In August I shared the clinical syndrome called Alice in Wonderland, and Alice themes seem very popular in neurology these days for entities that reveal the mystery and drama of brain disease. This in fact is the subtitle of a marvelous new book coauthored by Dr Allan H. Ropper and Brian David Burrell, Reaching Down the Rabbit Hole. In our practices we are increasingly involved in the neuro aspect of rehabilitative care. While teasing out masquerading signs and symptoms of disease has always been part of the assessment in binocular vision disorders, “neuro” is part and parcel of caring for the patient with a history of confirmed or suspected brain injury.
In what sense are we reaching down the rabbit hole? As Dr. Ropper explains, the brain is the only organ system in which the clinician interrogates the very organ that has gone awry.

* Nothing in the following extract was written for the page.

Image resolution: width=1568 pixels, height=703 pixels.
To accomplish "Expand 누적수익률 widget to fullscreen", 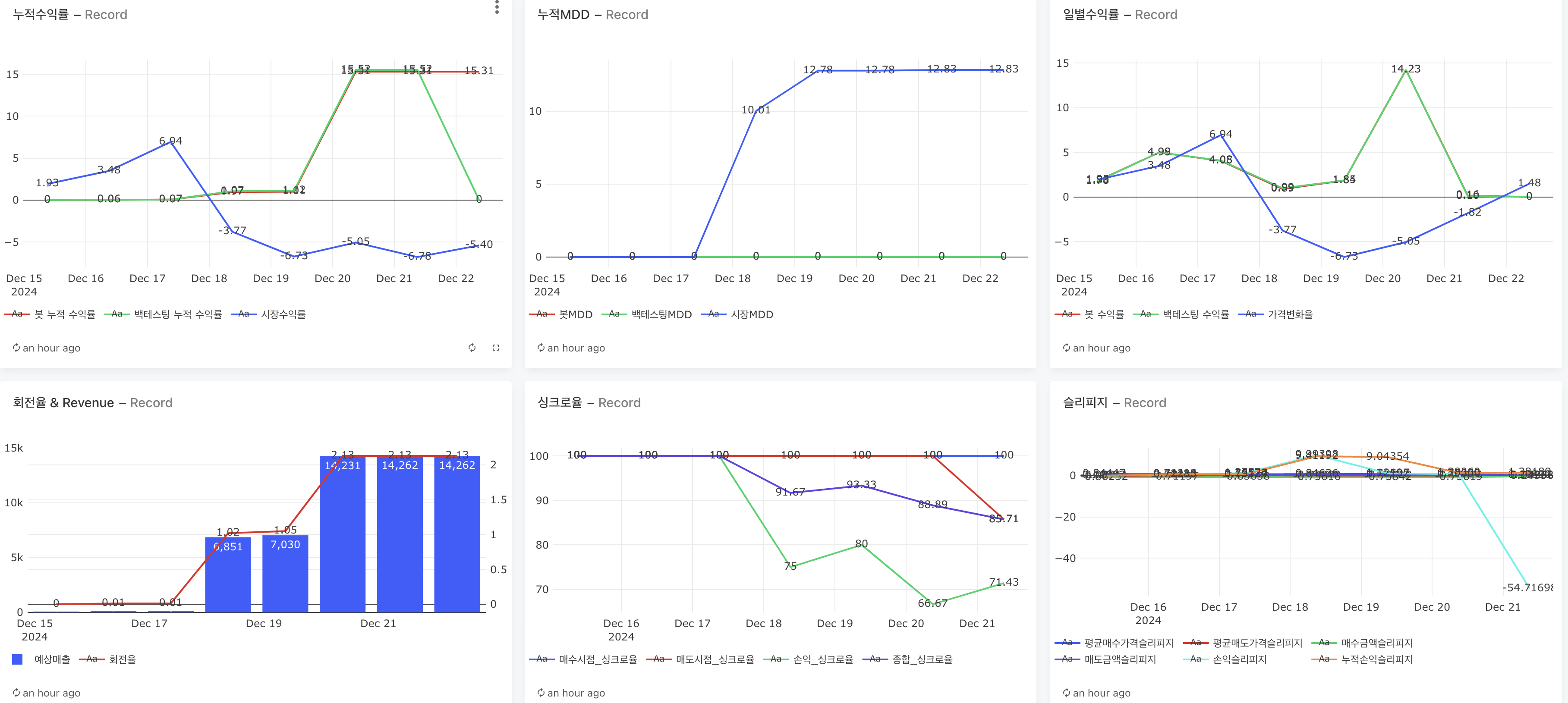I will tap(495, 348).
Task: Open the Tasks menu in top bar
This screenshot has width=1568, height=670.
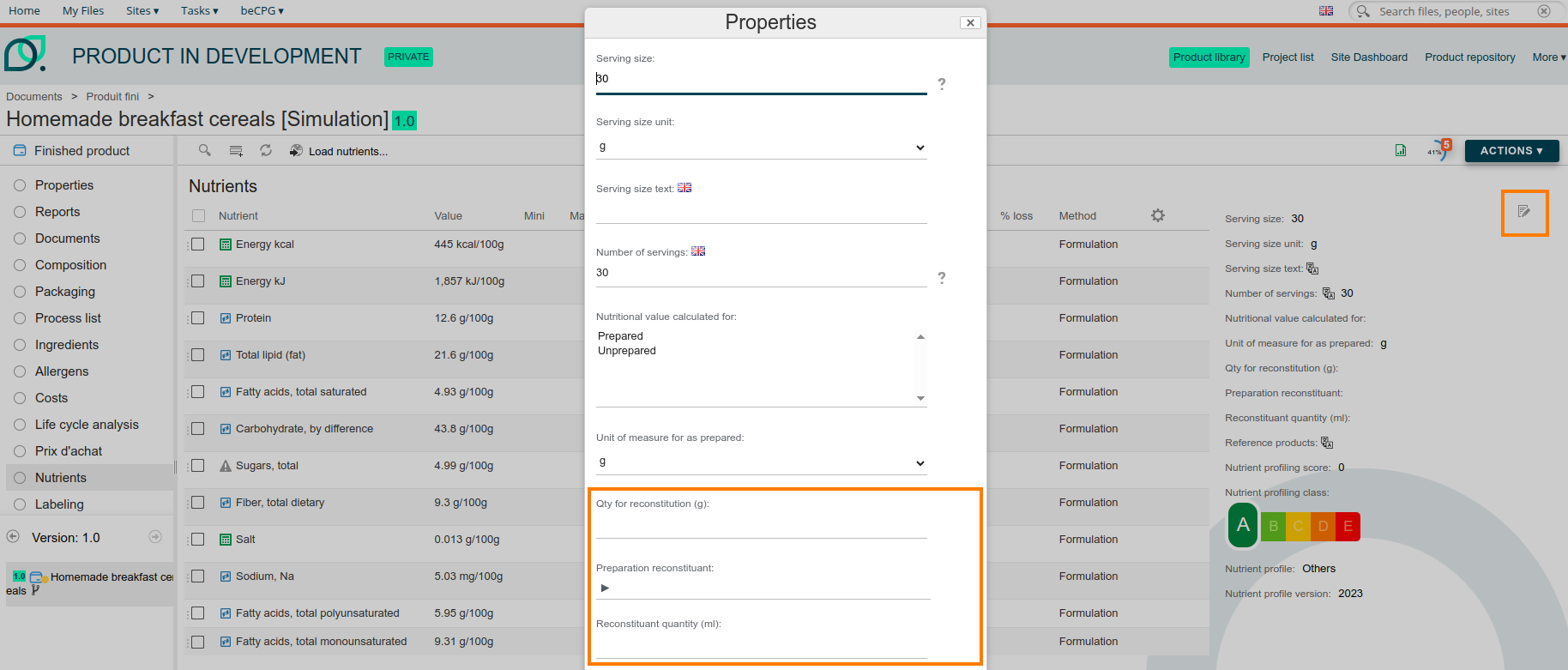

How the patient looks, what the patient hears, and how the patient expresses herself is intimately related to the doctors eyes, ears, and mind. To the extent that we can follow the patient down the rabbit hole, and help pull them back to the surface, half the battle is won.
Toward this end, Dr Ropper says something very powerful in his introduction regarding the patient-doctor interaction:
“What they hope, what they expect, what they deserve, is that we take the time to listen, because the act of listening is therapeutic in itself. When we do it right, we learn details that make us better doctors for the next patient. The residents may not get this yet They are focused on diagnosis and treatment, on technology, on scales, titers, doses, ratios, elevations, and deficiencies. All well and good, I tell them, but don’t forget to listen.”
You can get a taste of Dr. Ropper’s substance and style in this 8 minute NPR piece. But nothing will substitute for curling up with the book, which reads like a neuro-novella. I highly commend it to you.